Canada’s status as the hands-down favourite destination for exploration investment is eroding as mineral deposits become more difficult to access, competition for capital broadens, and regulatory uncertainty continues to irk potential investors.
Over the past decade, Canada’s share of global exploration spending for non-ferrous minerals slipped from 20.5 per cent in 2008 to less than 14 per cent in 2017 before inching back to 15 per cent in 2018, according to S&P Global Market Intelligence, which bases its analysis on private sector spending intentions.
Although Canada remains a narrow favourite among individual countries, S&P treats it as a region “for the purpose of continental-scale comparisons.” As such, it has dropped to third place behind Latin America and the “Rest of the World” (mostly Europe and Asia) from second place in 2008.

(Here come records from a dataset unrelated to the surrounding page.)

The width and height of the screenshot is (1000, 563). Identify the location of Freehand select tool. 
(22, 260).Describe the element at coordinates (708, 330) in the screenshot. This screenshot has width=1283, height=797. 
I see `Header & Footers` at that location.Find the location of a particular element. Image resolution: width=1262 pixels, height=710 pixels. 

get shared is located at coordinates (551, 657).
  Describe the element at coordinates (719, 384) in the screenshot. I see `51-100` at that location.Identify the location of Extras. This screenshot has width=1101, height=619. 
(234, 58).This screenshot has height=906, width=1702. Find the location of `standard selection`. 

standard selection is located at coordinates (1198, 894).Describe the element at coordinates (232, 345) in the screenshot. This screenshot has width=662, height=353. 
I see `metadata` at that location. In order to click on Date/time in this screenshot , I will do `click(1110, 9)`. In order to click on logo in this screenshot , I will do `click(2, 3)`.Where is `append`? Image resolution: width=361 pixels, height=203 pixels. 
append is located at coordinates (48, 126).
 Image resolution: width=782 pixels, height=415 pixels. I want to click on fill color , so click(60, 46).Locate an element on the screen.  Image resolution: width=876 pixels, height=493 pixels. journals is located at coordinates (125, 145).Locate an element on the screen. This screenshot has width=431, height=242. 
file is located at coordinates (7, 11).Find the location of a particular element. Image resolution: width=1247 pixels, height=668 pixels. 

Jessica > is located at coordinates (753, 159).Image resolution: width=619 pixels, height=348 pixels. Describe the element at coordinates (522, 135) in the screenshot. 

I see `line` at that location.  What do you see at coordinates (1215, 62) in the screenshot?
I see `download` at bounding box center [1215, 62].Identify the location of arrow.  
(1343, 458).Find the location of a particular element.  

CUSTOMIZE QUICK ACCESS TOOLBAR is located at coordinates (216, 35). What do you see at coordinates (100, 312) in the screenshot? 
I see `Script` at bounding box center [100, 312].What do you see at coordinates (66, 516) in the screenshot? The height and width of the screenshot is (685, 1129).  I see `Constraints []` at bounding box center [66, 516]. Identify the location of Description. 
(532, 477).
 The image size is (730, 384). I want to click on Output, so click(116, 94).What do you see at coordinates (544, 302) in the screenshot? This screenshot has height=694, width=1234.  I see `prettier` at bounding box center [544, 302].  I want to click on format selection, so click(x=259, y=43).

There is a lot at stake for the country. The mineral exploration and mining industry employs nearly 630,000 in Canada and directly and indirectly contributes more than three per cent to the country’s gross domestic product. Mineral exports account for about 19 per cent of Canada’s total domestic exports, while Toronto’s TSX and TSX-V capture 51 per cent of all global mining financing transactions. The country is a world leader in legal, engineering, geological, equipment and financial expertise.
In order to maintain this exceptional status, Canada must continue to attract explorers willing to risk capital to find the next generation of mineral deposits. Providing better access to the far north, ensuring regulatory certainty, and supporting research and innovation may be the most obvious means to that end, according to industry watchers.